School Breaks Should be Longer

Jesse Faapale, reporter

There are 990 hours in a school quarter. That’s 41 days and 6 hours a quarter. Our breaks are one week for fall, two weeks for winter, one week for spring, and two months for summer.  We should double our breaks because students need more time to deal with the physical, mental, and social implications school causes.

Teachers might disagree because it would mean there’s less time to teach what they have to teach. They could shorten what they teach and make it simpler.

Longer school breaks help students be more relaxed and focused at school. If the breaks stay the way they are right now, students will be overwhelmed with school and all the work it gives.

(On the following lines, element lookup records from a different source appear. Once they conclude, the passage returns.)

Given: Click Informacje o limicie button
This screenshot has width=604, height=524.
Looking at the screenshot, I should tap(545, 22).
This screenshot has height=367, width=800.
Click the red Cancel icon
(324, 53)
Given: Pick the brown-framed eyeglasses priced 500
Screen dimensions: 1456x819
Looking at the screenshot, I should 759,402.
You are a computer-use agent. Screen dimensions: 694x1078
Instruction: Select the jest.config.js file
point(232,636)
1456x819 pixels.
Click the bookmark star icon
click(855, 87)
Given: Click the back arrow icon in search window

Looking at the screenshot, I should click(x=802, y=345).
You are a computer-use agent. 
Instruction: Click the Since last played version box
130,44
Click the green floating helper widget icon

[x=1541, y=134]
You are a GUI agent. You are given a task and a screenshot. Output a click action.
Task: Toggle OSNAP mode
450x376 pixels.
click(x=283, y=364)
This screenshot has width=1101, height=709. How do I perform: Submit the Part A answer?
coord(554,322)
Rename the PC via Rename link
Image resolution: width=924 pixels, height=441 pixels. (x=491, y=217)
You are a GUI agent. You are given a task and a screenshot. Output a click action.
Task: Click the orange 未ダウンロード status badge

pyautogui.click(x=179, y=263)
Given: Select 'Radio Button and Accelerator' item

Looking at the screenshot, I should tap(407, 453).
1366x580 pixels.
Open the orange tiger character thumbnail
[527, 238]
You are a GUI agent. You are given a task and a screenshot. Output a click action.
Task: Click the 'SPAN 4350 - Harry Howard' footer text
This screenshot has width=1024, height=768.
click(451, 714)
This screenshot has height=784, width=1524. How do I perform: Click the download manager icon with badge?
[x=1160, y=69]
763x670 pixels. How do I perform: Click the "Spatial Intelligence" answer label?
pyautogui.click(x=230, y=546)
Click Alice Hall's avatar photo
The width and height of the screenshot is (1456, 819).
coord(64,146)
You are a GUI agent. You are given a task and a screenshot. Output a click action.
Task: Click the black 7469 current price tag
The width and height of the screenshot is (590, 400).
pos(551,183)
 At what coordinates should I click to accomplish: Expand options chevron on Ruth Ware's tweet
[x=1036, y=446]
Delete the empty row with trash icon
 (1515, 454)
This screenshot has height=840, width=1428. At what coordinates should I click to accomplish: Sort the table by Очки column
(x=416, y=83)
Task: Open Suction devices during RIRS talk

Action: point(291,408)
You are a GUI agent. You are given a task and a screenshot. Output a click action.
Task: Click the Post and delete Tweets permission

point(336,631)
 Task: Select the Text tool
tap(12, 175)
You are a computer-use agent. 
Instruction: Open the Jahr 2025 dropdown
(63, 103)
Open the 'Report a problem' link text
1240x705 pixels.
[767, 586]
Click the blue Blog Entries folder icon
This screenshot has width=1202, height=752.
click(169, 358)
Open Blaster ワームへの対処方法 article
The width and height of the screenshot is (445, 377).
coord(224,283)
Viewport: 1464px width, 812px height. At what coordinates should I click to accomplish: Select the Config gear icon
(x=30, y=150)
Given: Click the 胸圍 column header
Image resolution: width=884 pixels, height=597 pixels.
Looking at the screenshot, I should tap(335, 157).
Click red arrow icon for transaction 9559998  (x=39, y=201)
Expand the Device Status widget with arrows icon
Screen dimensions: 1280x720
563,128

This also benefits the teachers. Teachers can get more family time or can have more free time to do whatever they want on the break instead of stressing out about grades. Then when they come to school they are more excited to teach then they already are. They will have to adjust their teachings to get all their lessons done, but it could help if they make it simpler. Students have a limited amount of power in school, which is a reason students cut class. Less school days would possibly make students cut class less because they don’t have as much school days as they do now. I’m not saying that it’s a guarantee that they would stop cutting class, but it would decrease the chances. Less school would also help students get better grades. It would increase the students production in working because of their long breaks they have. The breaks are not long enough. Longer school breaks has positives and negatives, but I think it would really benefit the students and teachers.